**Selected passage**
SQL is a typed language (if it can be called a language).  That means that its tables have a **schema** or a description of the structure of a database (tables, rows, etc.).  Each column of a table must specify its **type** and a few other attributes.  The basic types are:

- `INTEGER` (or `INT`): integer-valued numeric data
- `FLOAT`: non-integer numeric data
- `TEXT`: strings or textual data
- `DATE`: a date object

Columns can have optional attributes:

- `NOT NULL`: column values can always be null (not specified).  `NOT NULL` forces the table to be specified.
- `DEFAULT`: specify the default value in this column.

In [None]:
%%sql
-- This table demonstrates optional values
    
DROP TABLE IF EXISTS Employees1;
CREATE TABLE Employees1 (
    employee_id INTEGER PRIMARY KEY,
    name TEXT NOT NULL,
    age FLOAT
);

INSERT INTO Employees1 (name) VALUES ('Bob');
INSERT INTO Employees1 (name, age) VALUES ('Jack', 3.14);

SELECT * FROM Employees1;

In [None]:
%%sql
-- This table demonstrates non-optional values
    
DROP TABLE IF EXISTS Employees2;
CREATE TABLE Employees2 (
    employee_id INTEGER PRIMARY KEY,
    name TEXT NOT NULL,
    age FLOAT DEFAULT -1.

**Source data**

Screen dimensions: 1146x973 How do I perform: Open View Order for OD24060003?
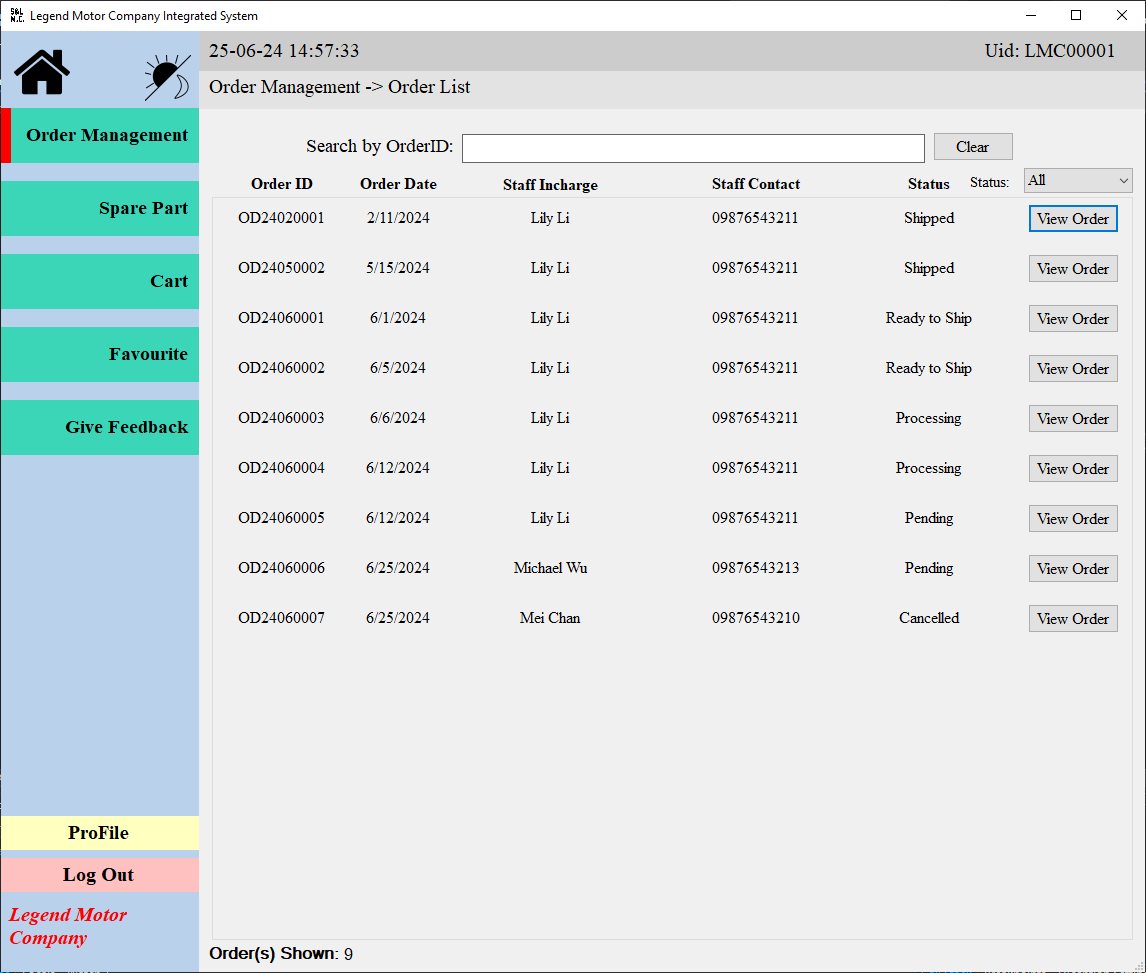coord(1072,419)
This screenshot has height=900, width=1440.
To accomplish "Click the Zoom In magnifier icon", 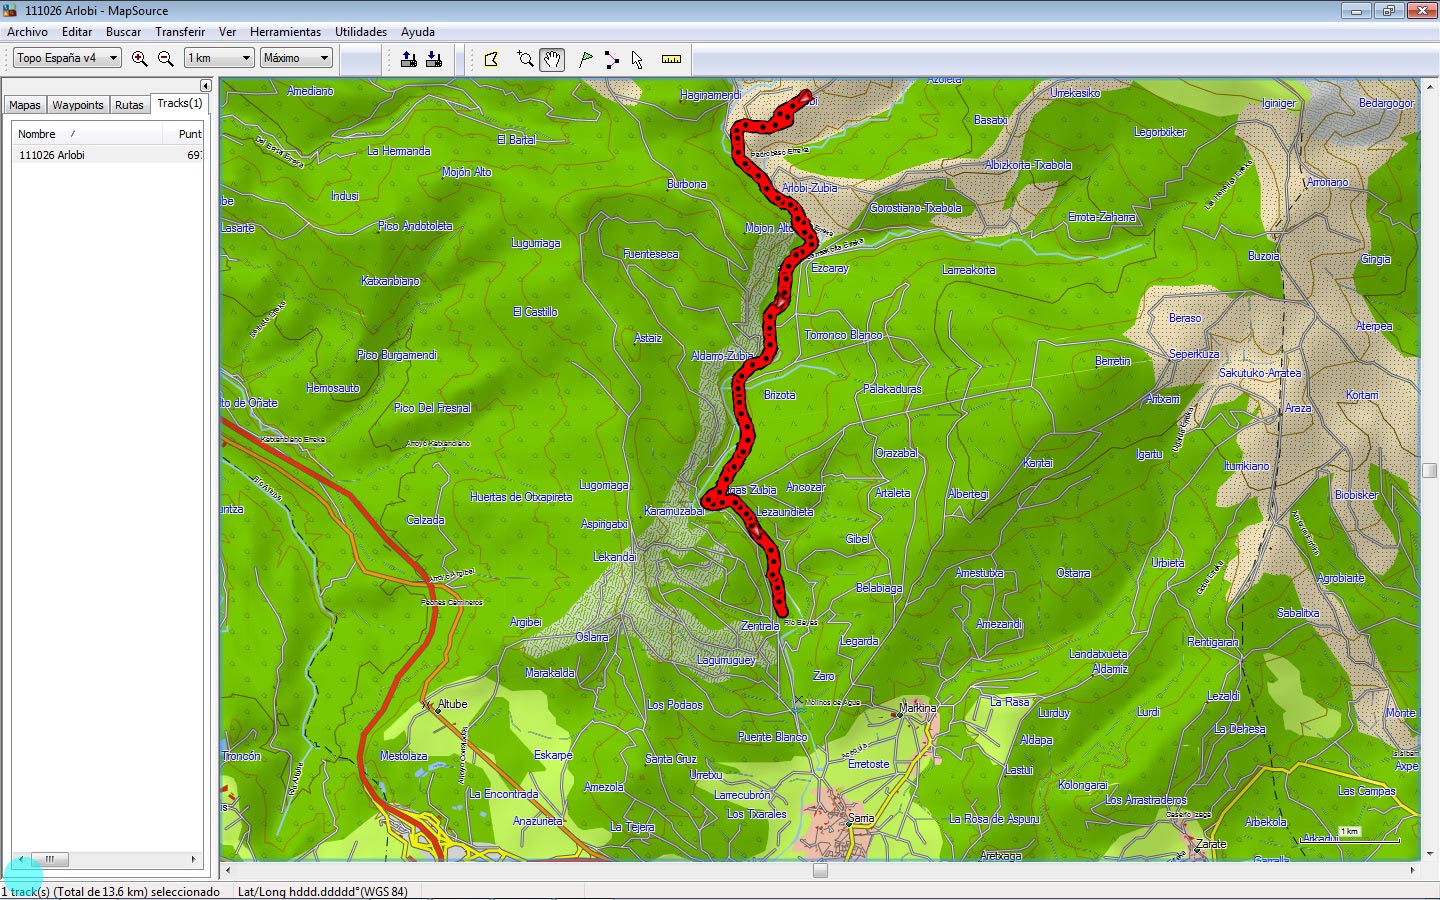I will [140, 59].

**Set task 1**
In the SQL column types tutorial, which optional column attribute sets the default value for a column?
**Set task 2**
Carry on the SQL column types tutorial from the point where it stops.

**Task result 1**
`DEFAULT`

**Task result 2**
);

INSERT INTO Employees2 (name) VALUES ('Bob');
INSERT INTO Employees2 (name, age) VALUES ('Jack', 3.14);

SELECT * from Employees2;

## Multiple Tables and the Relational Data Model

The database consists of:
 - **Tables**: Employees, Tasks, and Assignments.  
      > Each table represents a different kind of "relation" between bits of data.
    
 - Each of the tables has many **rows** (sometimes called "relations").  For instance, each row of the `Employees` table represents information about a single employee:  
 
      > Elements of a single column are _homogeneous_ (of the same kind, or data type) but apply to _different logical entities_.
      
 - The information about a single employee is spread amongst the **columns** of the table:
 
      > Elements of a single row are _heterogeneous_ but apply to _a single logical entity_.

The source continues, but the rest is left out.